Data –
------------------------------------------------

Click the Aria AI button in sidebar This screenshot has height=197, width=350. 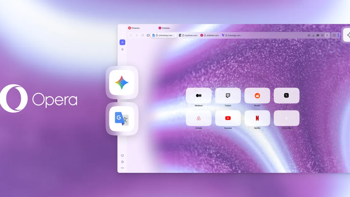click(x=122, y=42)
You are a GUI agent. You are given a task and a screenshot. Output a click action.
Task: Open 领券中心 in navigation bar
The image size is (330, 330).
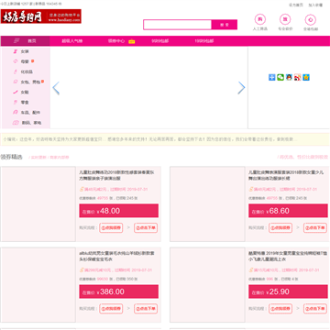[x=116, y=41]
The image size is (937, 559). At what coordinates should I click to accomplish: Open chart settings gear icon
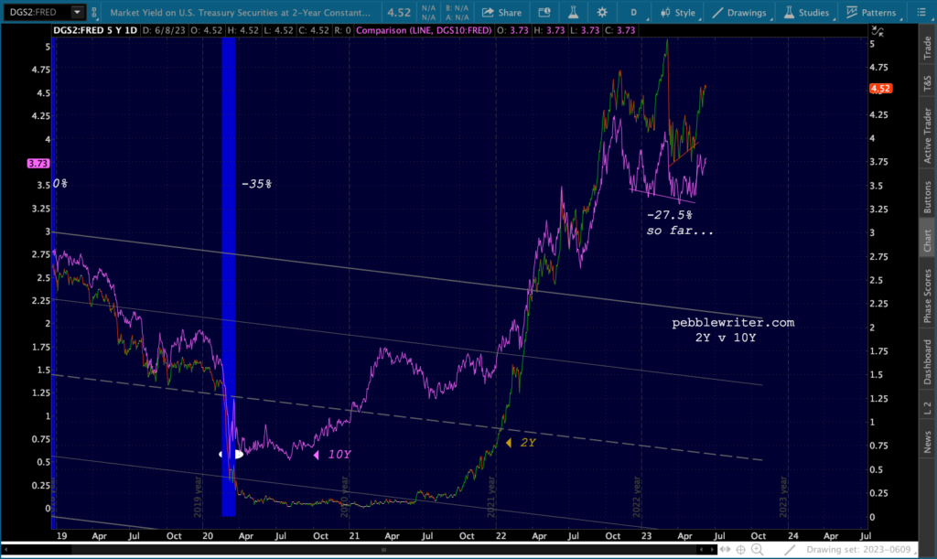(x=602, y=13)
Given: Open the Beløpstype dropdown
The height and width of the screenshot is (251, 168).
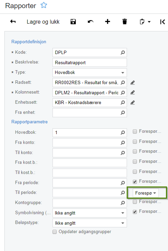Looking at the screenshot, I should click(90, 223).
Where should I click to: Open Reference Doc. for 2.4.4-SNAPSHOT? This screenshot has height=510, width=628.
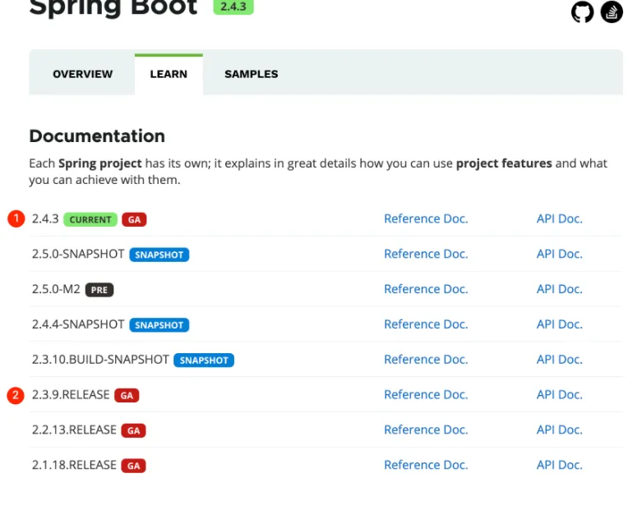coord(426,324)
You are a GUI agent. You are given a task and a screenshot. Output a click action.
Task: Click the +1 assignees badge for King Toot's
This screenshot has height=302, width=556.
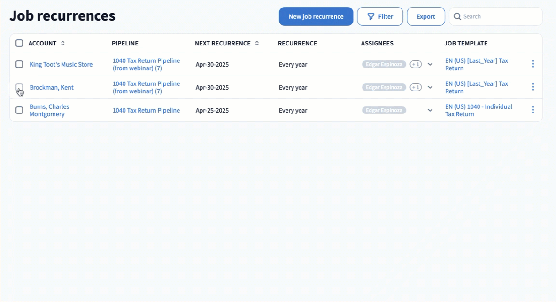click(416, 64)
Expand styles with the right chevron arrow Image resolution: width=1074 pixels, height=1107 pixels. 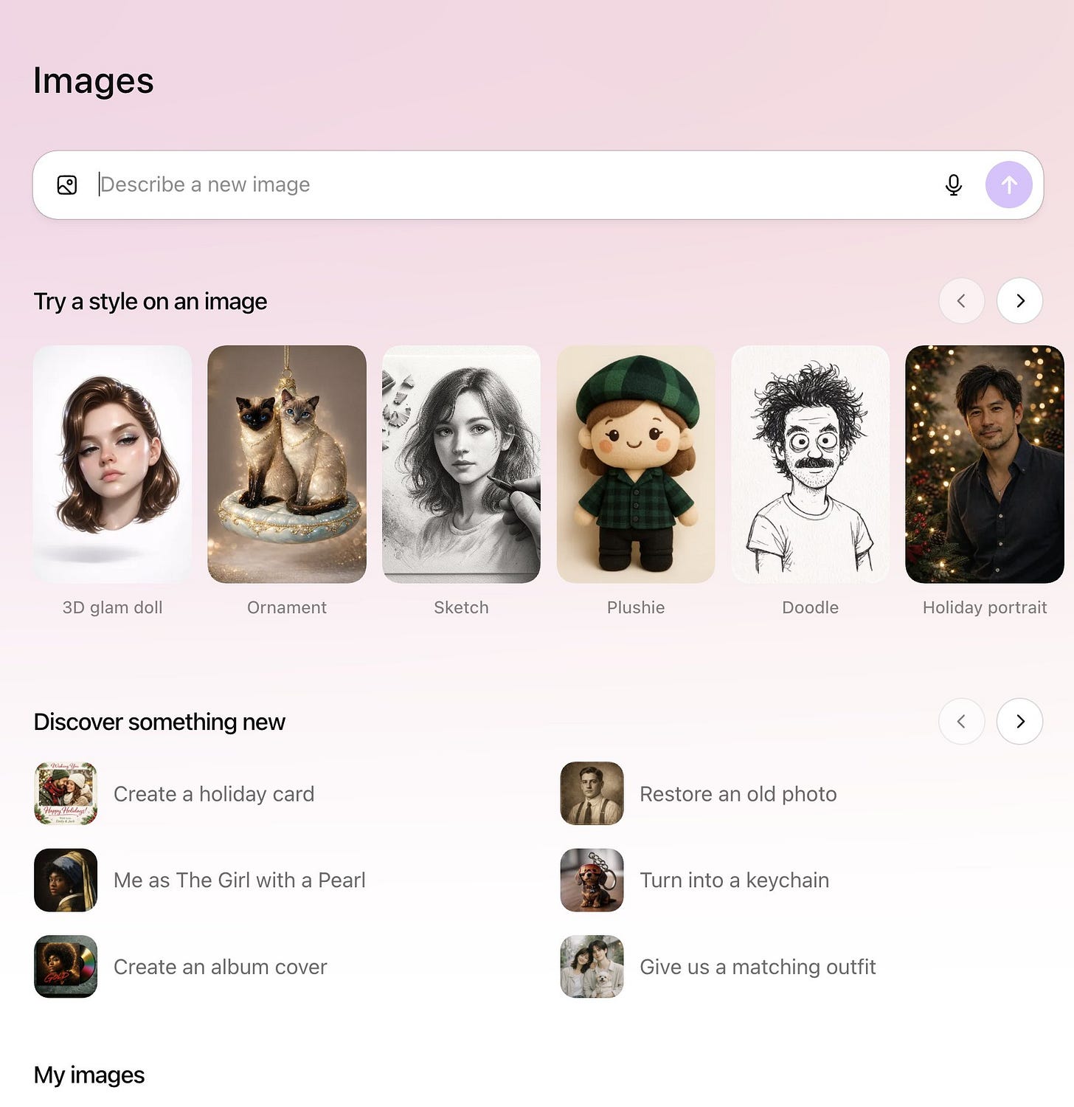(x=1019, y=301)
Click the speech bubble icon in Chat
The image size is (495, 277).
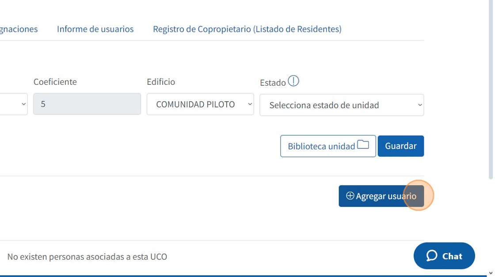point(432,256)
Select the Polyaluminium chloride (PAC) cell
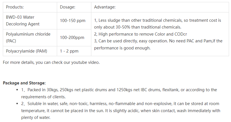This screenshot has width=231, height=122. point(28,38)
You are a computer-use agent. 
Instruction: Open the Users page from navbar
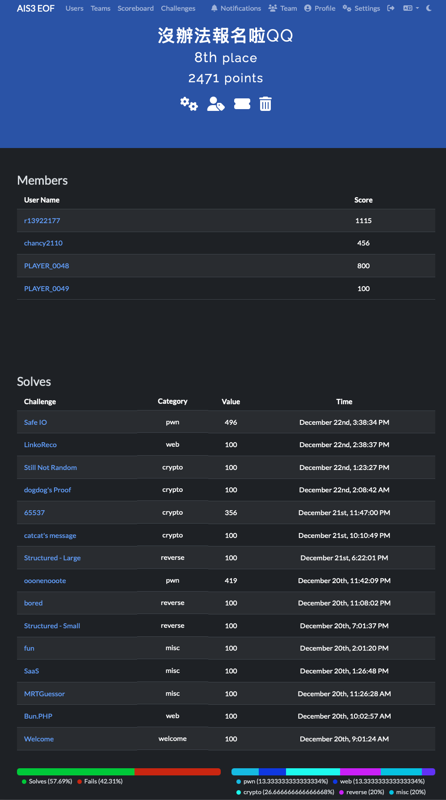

------------------------------------------------

How to complete this task –
Write out exactly the lines from the one containing "Click the speech bubble icon in Chat" through the last line of the records above, both ends included, and leave out any pictures.

Solved problem –
Click the speech bubble icon in Chat
The image size is (495, 277).
point(432,256)
Select the Polyaluminium chloride (PAC) cell
This screenshot has width=231, height=122. point(28,38)
You are a computer-use agent. 
Instruction: Open the Users page from navbar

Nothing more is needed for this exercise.